>>>>>
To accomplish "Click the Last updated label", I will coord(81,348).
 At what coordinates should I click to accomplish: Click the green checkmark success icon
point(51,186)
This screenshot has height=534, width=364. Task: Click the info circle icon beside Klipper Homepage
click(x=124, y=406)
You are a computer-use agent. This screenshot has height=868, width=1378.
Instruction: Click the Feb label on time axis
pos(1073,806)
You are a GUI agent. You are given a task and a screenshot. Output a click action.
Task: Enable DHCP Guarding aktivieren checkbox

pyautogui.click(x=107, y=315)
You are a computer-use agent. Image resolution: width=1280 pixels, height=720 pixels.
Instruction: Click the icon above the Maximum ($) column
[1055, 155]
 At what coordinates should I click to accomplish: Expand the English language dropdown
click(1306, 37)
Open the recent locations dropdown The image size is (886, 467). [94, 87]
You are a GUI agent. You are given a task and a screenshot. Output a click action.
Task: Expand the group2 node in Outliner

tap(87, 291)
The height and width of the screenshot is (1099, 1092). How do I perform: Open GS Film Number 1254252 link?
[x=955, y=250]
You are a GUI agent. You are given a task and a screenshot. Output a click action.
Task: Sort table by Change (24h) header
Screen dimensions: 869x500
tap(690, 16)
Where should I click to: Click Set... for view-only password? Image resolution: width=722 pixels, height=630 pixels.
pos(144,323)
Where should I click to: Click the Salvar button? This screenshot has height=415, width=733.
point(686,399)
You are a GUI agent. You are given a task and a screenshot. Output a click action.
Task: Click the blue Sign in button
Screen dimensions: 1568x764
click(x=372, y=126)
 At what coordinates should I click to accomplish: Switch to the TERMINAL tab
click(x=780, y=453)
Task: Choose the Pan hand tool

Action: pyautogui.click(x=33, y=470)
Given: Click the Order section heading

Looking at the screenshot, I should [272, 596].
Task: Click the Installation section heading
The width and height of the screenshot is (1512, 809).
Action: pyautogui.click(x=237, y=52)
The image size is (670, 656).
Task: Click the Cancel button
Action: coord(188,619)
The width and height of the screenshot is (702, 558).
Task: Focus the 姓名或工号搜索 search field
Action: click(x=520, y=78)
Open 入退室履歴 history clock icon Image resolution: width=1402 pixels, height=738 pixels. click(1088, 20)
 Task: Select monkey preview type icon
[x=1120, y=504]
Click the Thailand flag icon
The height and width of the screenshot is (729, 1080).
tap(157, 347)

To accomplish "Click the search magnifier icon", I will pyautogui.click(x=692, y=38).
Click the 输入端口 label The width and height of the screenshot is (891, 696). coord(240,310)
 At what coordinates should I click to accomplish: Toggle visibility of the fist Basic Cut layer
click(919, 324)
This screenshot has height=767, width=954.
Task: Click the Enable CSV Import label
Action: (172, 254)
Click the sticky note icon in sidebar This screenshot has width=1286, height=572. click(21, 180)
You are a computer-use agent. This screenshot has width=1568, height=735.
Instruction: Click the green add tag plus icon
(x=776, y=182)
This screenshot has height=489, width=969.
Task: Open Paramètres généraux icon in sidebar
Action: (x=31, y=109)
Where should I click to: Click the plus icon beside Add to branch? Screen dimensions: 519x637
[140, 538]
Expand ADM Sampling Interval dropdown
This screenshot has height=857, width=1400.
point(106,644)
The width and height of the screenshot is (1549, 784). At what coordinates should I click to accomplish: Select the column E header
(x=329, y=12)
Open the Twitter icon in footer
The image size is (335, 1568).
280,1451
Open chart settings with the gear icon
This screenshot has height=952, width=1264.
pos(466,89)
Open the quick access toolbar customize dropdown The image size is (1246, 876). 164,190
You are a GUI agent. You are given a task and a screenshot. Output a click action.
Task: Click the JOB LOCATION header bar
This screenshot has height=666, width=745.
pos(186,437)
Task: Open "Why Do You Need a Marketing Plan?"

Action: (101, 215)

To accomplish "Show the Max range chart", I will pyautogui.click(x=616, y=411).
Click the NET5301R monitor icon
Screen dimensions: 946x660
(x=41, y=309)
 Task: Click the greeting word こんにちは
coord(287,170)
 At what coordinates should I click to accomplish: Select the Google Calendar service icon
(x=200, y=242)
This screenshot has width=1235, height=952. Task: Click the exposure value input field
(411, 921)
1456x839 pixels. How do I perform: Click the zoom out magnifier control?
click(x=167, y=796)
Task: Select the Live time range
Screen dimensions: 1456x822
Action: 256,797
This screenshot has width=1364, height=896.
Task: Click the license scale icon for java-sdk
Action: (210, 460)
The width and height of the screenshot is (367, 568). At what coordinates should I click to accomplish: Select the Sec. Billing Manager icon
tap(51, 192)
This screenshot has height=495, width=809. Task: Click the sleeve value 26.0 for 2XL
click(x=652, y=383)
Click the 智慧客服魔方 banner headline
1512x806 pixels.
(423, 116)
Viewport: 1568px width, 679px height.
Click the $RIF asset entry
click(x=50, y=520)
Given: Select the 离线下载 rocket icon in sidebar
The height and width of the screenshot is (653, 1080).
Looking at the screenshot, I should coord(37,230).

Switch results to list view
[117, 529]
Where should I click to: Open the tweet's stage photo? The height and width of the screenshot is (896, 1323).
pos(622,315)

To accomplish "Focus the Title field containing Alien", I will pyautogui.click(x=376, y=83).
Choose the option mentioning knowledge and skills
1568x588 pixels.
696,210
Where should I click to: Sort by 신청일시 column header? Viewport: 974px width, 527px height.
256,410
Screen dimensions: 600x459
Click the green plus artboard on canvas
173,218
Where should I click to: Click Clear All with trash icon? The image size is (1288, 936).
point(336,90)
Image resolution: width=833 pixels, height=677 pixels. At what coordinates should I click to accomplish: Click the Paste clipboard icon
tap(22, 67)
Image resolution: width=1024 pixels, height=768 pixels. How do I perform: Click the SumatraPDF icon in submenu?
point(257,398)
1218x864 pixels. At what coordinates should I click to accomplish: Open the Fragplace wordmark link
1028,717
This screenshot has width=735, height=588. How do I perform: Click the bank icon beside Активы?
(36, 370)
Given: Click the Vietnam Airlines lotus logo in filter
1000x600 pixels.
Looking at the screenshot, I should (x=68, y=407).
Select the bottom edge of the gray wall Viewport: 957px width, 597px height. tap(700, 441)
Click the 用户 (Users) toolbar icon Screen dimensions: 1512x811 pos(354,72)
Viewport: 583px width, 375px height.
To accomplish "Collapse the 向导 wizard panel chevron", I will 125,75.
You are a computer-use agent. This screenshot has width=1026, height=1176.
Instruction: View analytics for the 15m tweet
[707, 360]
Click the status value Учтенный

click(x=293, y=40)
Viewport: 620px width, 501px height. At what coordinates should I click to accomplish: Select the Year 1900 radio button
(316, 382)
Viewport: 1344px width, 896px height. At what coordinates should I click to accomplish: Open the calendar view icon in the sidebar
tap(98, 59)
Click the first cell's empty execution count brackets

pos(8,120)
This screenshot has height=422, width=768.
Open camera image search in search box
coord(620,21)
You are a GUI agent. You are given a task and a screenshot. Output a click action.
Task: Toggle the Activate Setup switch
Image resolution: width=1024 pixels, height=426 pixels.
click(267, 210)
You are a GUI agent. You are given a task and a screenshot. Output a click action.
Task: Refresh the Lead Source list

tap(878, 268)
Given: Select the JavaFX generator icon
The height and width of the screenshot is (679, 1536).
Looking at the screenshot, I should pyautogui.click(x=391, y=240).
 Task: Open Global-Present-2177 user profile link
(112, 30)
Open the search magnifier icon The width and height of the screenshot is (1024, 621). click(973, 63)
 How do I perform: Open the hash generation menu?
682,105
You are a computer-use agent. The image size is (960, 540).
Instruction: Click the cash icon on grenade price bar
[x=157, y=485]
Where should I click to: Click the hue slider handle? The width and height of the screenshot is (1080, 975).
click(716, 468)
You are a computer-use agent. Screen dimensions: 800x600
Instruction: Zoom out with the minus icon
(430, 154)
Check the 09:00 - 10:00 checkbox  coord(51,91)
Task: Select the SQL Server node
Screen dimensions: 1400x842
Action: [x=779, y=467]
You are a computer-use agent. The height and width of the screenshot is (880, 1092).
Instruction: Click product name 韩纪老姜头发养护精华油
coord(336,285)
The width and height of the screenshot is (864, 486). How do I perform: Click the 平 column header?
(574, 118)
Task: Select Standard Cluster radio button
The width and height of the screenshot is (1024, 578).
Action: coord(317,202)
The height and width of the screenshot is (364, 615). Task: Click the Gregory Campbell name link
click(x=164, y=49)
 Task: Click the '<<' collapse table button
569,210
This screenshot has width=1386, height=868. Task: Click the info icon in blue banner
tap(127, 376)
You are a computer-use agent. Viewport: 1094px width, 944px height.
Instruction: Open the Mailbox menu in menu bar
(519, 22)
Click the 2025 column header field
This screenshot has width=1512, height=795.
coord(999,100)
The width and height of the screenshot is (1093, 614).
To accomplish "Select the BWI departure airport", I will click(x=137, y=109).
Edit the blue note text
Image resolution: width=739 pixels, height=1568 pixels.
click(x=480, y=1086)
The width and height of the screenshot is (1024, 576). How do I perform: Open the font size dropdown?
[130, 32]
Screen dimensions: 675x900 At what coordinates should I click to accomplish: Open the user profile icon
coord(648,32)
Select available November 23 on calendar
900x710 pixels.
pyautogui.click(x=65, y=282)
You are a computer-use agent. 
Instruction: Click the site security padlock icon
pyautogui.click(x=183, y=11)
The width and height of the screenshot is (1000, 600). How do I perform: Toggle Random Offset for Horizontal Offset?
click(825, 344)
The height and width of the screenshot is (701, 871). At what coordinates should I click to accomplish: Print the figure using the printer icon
<<<<<
• _EXERCISE DESCRIPTION_
Rewrite the records from the line containing "This screenshot has height=534, width=364." through the line containing "click(x=372, y=126)", inclusive, replacing "Salvar" with "Save" and leaving everything else unchanged. Return only those lines.

• _PROBLEM SOLUTION_
This screenshot has height=534, width=364. Task: Click the info circle icon beside Klipper Homepage
click(x=124, y=406)
You are a computer-use agent. This screenshot has height=868, width=1378.
Instruction: Click the Feb label on time axis
pos(1073,806)
You are a GUI agent. You are given a task and a screenshot. Output a click action.
Task: Enable DHCP Guarding aktivieren checkbox

pyautogui.click(x=107, y=315)
You are a computer-use agent. Image resolution: width=1280 pixels, height=720 pixels.
Instruction: Click the icon above the Maximum ($) column
[1055, 155]
 At what coordinates should I click to accomplish: Expand the English language dropdown
click(1306, 37)
Open the recent locations dropdown The image size is (886, 467). [94, 87]
You are a GUI agent. You are given a task and a screenshot. Output a click action.
Task: Expand the group2 node in Outliner

tap(87, 291)
The height and width of the screenshot is (1099, 1092). How do I perform: Open GS Film Number 1254252 link?
[x=955, y=250]
You are a GUI agent. You are given a task and a screenshot. Output a click action.
Task: Sort table by Change (24h) header
Screen dimensions: 869x500
tap(690, 16)
Where should I click to: Click Set... for view-only password? Image resolution: width=722 pixels, height=630 pixels.
pos(144,323)
Where should I click to: Click the Save button? This screenshot has height=415, width=733.
point(686,399)
You are a GUI agent. You are given a task and a screenshot. Output a click action.
Task: Click the blue Sign in button
Screen dimensions: 1568x764
click(x=372, y=126)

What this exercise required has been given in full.